Week 4: Dessert Week
Now, I know that this one might be a little more – erm – homely than the roulades and blancmanges of 2018’s Dessert Week, but I’ll argue that a big, piping hot bowl of plum crumble is the perfect dessert for this time of year. Add a blanket, re-runs of Bake Off and a large jug of custard.
Week 5: Spice Week
Hanging biscuits remind me of that week before Christmas at primary school where you would do little-to-no work and an exceptional amount of arts and crafts. I’ll admit, we weren’t making biscuit chandeliers, but those 6-year-old hands was all over making biscuits that would hang on the tree.
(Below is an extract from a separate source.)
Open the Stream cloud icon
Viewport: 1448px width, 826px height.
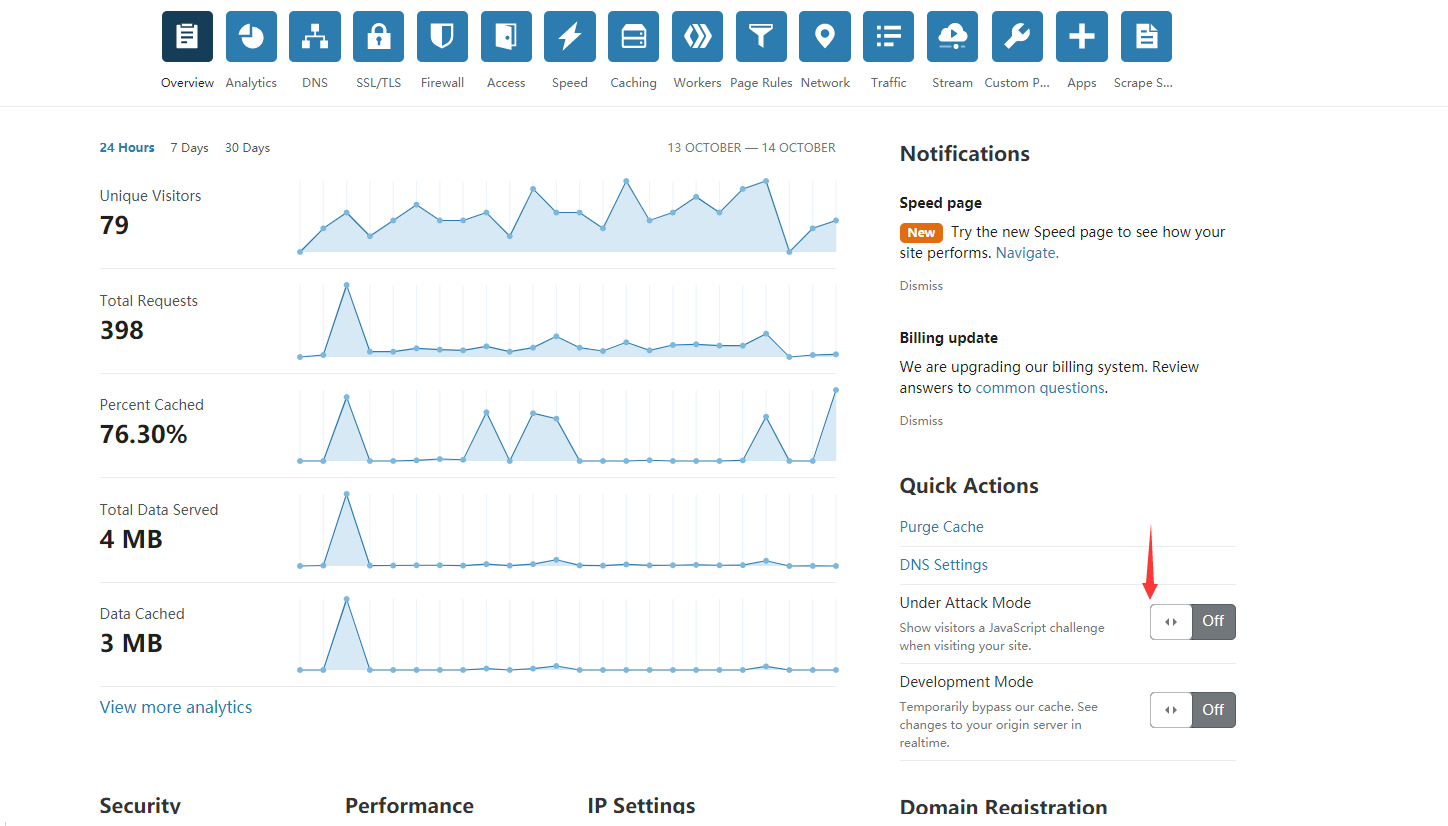tap(952, 37)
Now, these might not be for the hanging (why waste precious eating time hanging something only to rip it down again?!), but these ginger and cardamom biscuits are little bites of spicy heaven.
Week 6: Pastry Week
Pastry week. We knew it was coming, we knew there’d be highs and lows. I knew it meant I was going to have to make some pastry. I went easy. I went with shortcrust pastry. But, that easy shortcrust became the base for this wild mushroom & Gruyère tart that, if I say so myself, was delicious. Creamy and rich Gruyère balances with the earthiness of the mushrooms and makes your taste buds sing happy little songs.
Week 7: Vegan Week
WHAT HAPPENED WITH VEGAN WEEK? All of a sudden no one could bake. Paul Hollywood admitted he had no idea what was going on, and someone actually put Prosecco and onions in the same dish. It was wild. But, vegan meringues (the results of this year’s technical challenge) are actually pretty easy to make, taste fantastic and are as light as their non-vegan counterparts.
Week 8: Danish Week
I could successfully pronounce a grand total of zero of the tasks that were set during Danish Week. But one thing I do know is that open sandwiches and rye bread are a duo I can get on board with. This rye bread recipe is (almost) foolproof and, if you’re hosting brunch, is possibly the most Instagrammable bread ever when topped with smoked salmon, capers, and pickled cucumbers. Thank you, Denmark.